Sex Change Does Not Invalidate Divorce
Of course, this case comes to us from Ann Arbor. Last month, the Court of Appeals decided a divorce case involving gender reassignment in a published decision.
In the case of In re Estate of Burnett, a couple had been married when Husband underwent gender reassignment surgery and became a woman in 2003. His Wife, who had apparently supported the M-T-F gender change, subsequently became incapacitated. Her children obtained a guardianship and conservatorship over their mother due to her dementia and filed for divorce on her behalf.
Doing some forum shopping, Wife’s children, as her guardians, first tried to file the divorce proceeding in Pennsylvania but they were rebuffed.
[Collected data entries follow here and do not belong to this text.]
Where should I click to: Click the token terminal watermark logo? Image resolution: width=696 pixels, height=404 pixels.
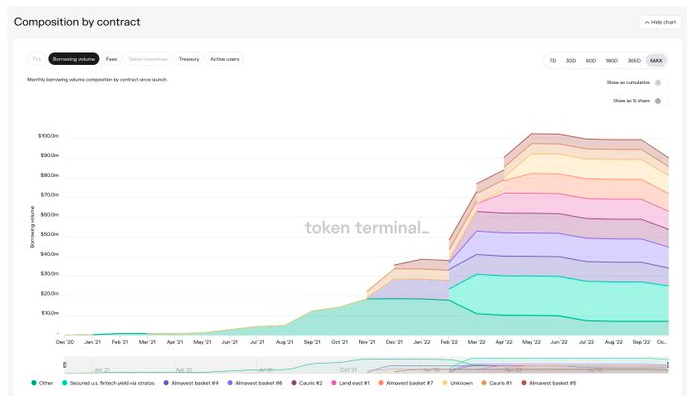[366, 228]
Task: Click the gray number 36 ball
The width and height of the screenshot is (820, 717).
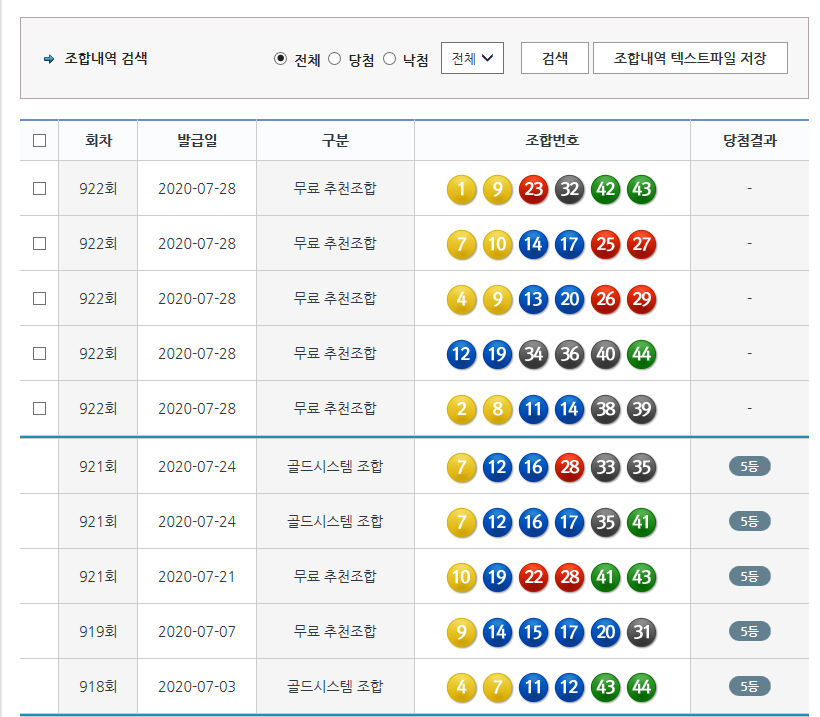Action: point(570,354)
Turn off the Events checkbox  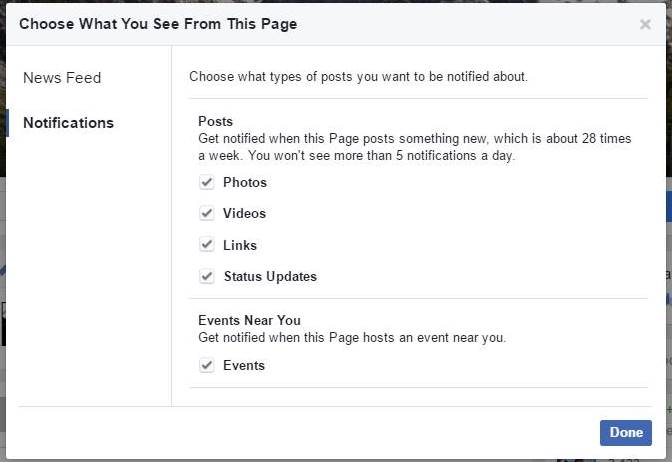point(207,365)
Although the couple was married in Ann Arbor in the mid-1980s, they had lived in Philadelphia until Wife returned to her daughter’s home in Washtenaw County back in 2006.
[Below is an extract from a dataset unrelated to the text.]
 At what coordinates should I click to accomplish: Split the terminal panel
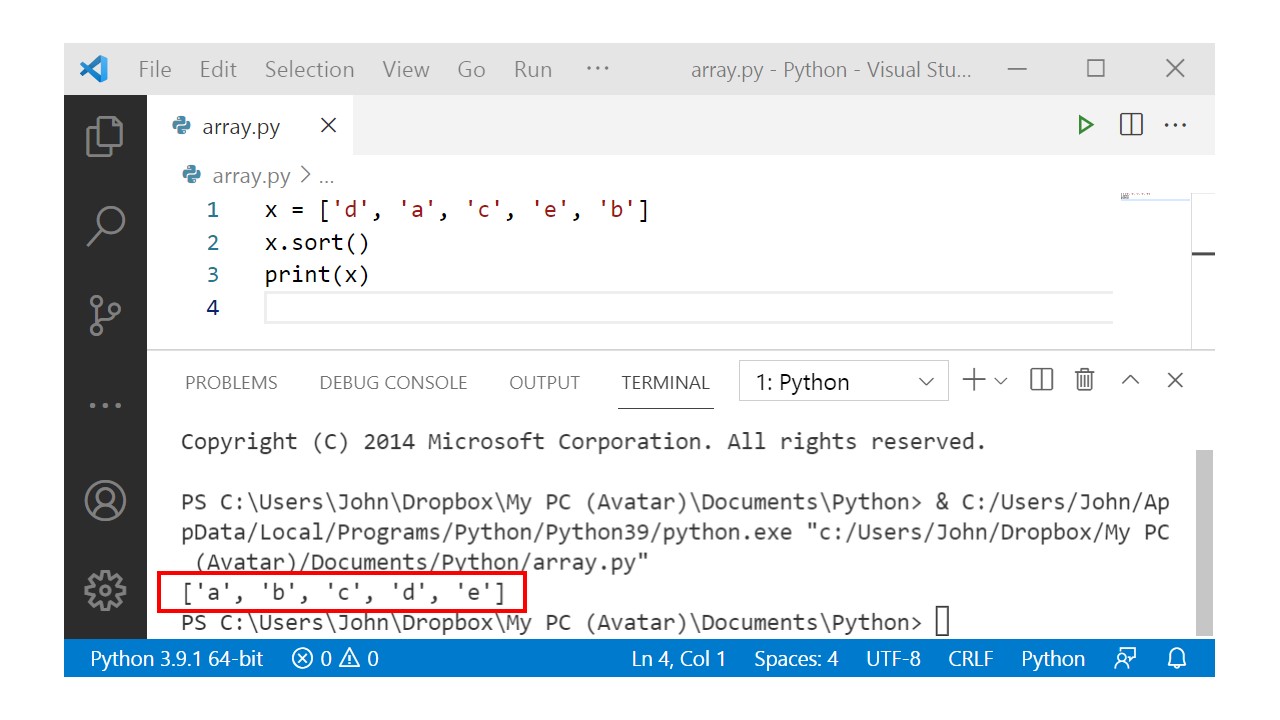click(1041, 380)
Defendant-Husband argued before the Washtenaw Family Court that his gender reassignment rendered the marriage invalid as between a same-sex couple; Michigan outlawed same-sex marriages in 2004 by an amendment to our constitution. Husband also tried to get the divorce proceeding thrown-out on the grounds that a fiduciary could not file for divorce on behalf of a ward.
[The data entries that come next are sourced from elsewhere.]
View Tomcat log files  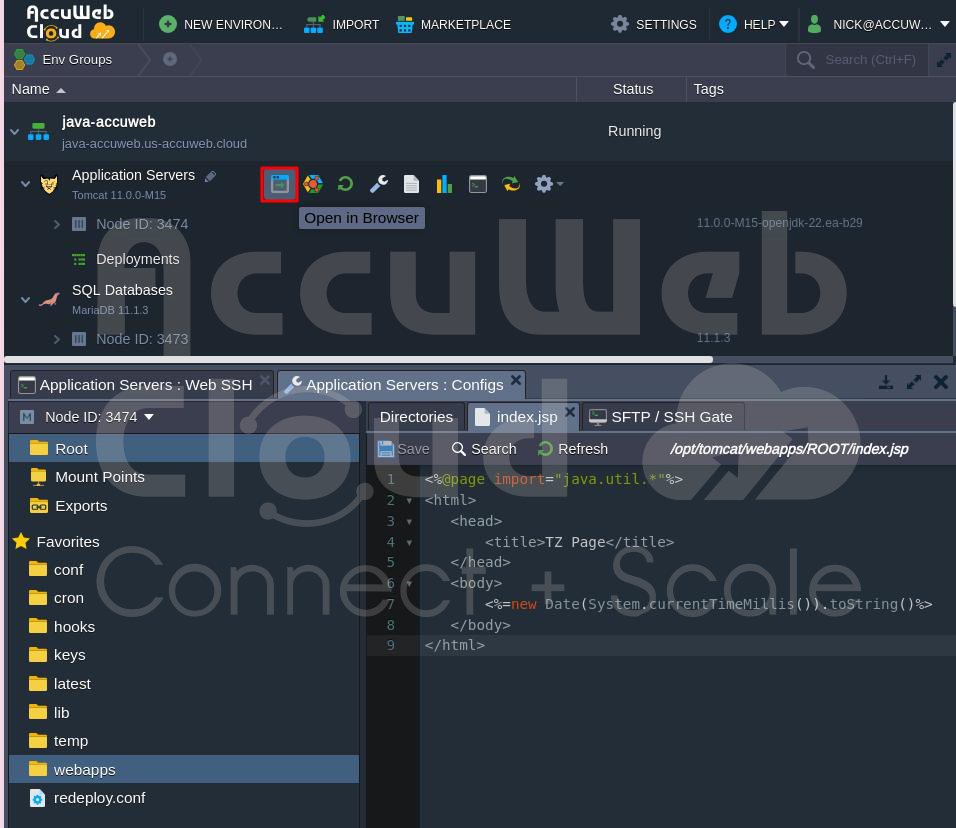[x=411, y=184]
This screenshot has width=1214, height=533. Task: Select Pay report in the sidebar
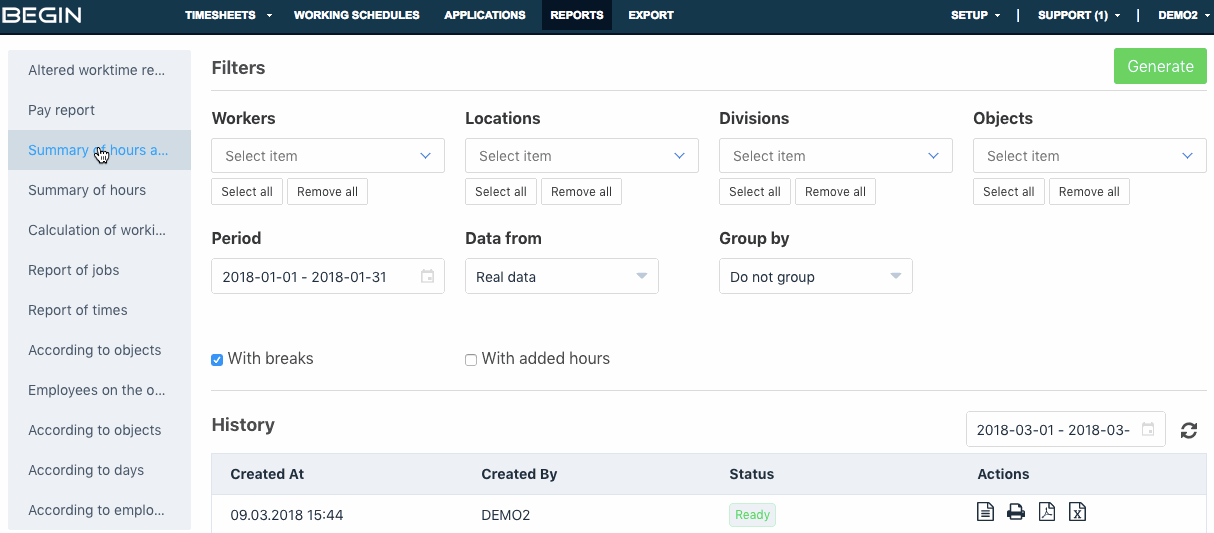(x=62, y=110)
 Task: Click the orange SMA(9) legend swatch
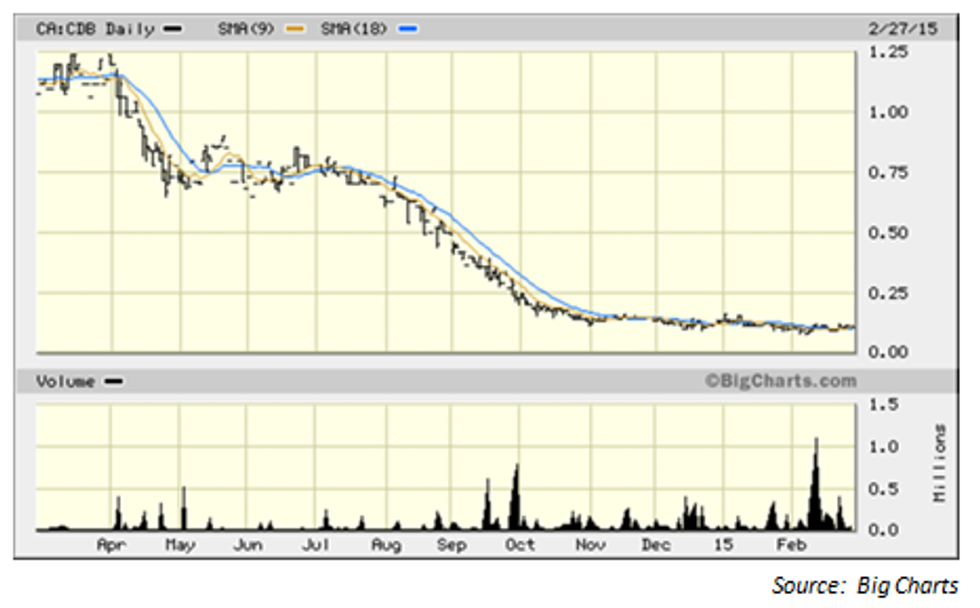pos(293,30)
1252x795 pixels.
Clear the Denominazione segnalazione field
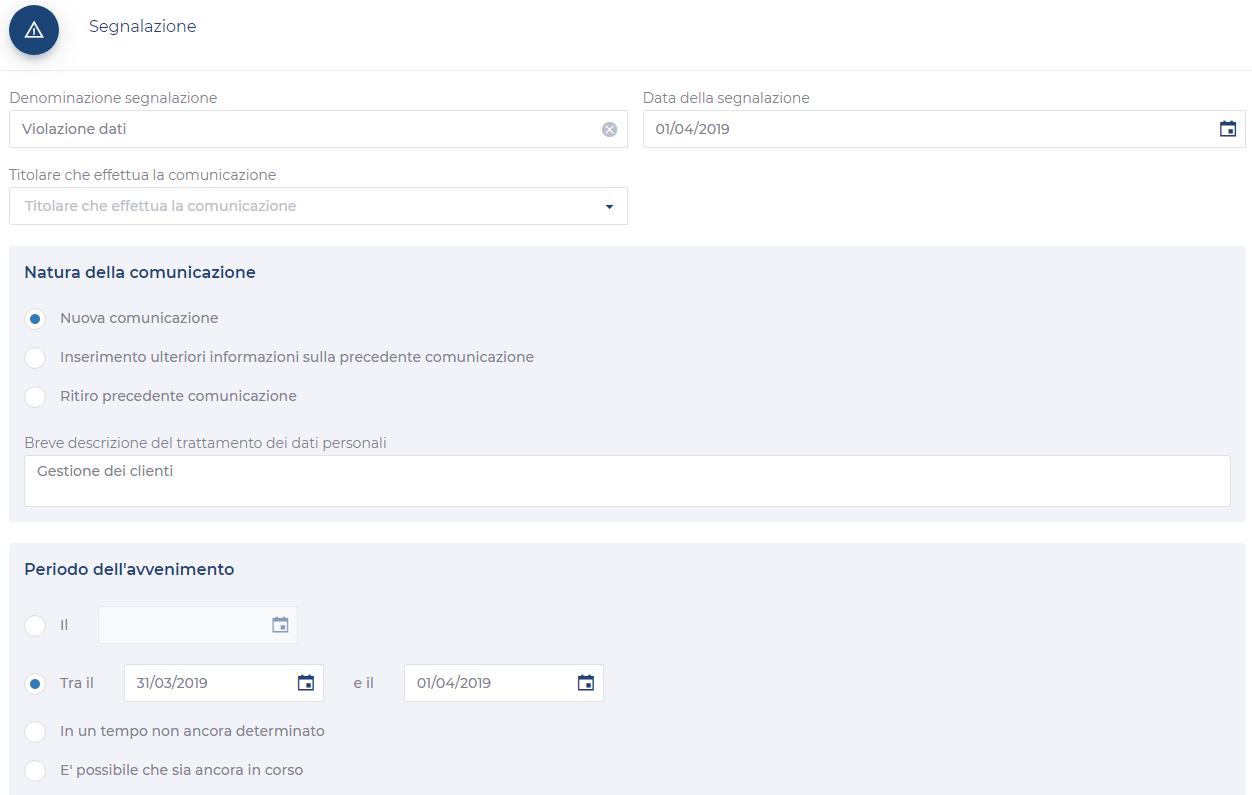pyautogui.click(x=609, y=129)
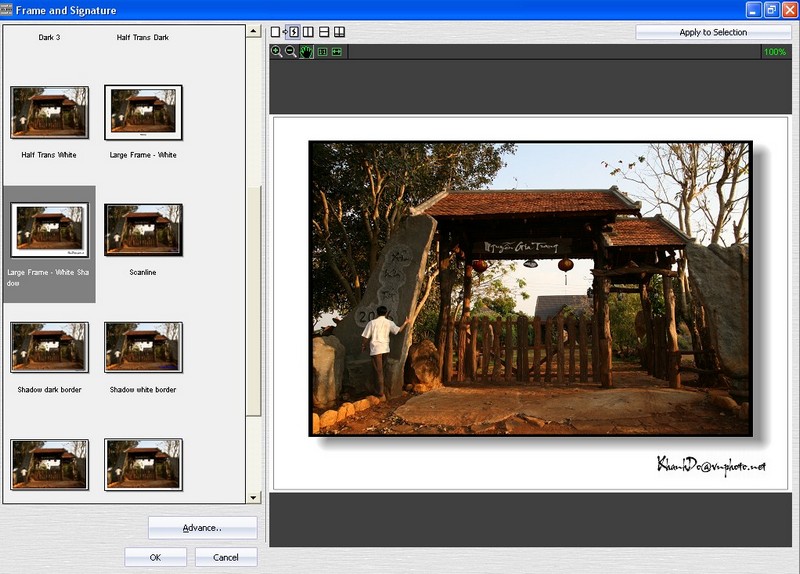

The family court judge denied both motions for summary disposition, ruling that the couple had entered into a valid marriage contract back in the 1980s, not a same-sex marriage contract. The Court of Appeals upheld the decision, stating:
We likewise reject Defendant’s argument that his alleged post-operative status somehow magically dissolves what was otherwise a valid marriage.
Nor did the Court of Appeals see grounds for an annulment of the Burnett marriage. Simply, Husband, even though now a woman through surgery, is out of luck.
In the meantime, Wife has since passed away so the case now has merely symbolic and precedential value. Even if the United States Supreme Court were to recognize same-sex marriages this spring as a component to our constitutional rights to privacy and liberty, the result in this case would be the same. As noted by the Court of Appeals, the unilateral acts of one spouse cannot render a valid marriage invalid.